*What the task requires:*
Return, unchanged, every line starting at the one with "Move row up" and running through the last line of the material below, with nothing else added.

[Start of Attachment]

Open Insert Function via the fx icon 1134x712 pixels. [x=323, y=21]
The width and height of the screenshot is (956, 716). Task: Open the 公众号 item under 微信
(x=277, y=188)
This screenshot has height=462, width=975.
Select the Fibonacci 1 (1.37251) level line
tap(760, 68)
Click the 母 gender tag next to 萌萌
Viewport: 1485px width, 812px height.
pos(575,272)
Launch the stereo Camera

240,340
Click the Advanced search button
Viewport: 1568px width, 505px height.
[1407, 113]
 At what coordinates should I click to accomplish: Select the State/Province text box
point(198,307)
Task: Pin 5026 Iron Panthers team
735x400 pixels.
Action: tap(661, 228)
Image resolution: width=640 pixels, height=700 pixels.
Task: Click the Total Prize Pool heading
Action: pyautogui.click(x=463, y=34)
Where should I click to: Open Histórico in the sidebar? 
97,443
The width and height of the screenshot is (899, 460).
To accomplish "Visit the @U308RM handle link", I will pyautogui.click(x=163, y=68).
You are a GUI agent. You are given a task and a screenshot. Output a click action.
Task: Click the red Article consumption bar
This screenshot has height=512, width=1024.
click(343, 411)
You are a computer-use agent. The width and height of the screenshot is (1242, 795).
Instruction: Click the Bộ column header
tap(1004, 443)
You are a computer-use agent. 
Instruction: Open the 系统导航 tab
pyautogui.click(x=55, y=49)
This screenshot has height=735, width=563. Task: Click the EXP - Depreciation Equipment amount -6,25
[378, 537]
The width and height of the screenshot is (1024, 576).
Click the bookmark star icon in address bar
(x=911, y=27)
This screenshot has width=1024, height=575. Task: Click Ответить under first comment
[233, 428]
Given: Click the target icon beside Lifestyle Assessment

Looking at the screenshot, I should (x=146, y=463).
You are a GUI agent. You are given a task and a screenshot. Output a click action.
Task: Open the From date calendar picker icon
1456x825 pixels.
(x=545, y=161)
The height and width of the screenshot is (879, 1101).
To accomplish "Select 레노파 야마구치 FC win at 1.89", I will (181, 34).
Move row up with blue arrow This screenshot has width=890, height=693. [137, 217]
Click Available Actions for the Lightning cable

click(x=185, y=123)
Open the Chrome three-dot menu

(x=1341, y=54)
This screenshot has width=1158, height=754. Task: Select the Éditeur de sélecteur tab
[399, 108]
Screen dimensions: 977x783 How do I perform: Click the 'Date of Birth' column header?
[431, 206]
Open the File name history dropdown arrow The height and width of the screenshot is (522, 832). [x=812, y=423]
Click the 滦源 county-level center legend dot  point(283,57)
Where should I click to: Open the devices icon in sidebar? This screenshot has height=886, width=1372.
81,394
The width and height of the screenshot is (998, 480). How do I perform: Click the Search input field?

[End of Attachment]

*Answer to the problem:*
Move row up with blue arrow This screenshot has width=890, height=693. [137, 217]
Click Available Actions for the Lightning cable

click(x=185, y=123)
Open the Chrome three-dot menu

(x=1341, y=54)
This screenshot has width=1158, height=754. Task: Select the Éditeur de sélecteur tab
[399, 108]
Screen dimensions: 977x783 How do I perform: Click the 'Date of Birth' column header?
[431, 206]
Open the File name history dropdown arrow The height and width of the screenshot is (522, 832). [x=812, y=423]
Click the 滦源 county-level center legend dot  point(283,57)
Where should I click to: Open the devices icon in sidebar? This screenshot has height=886, width=1372.
81,394
The width and height of the screenshot is (998, 480). How do I perform: Click the Search input field?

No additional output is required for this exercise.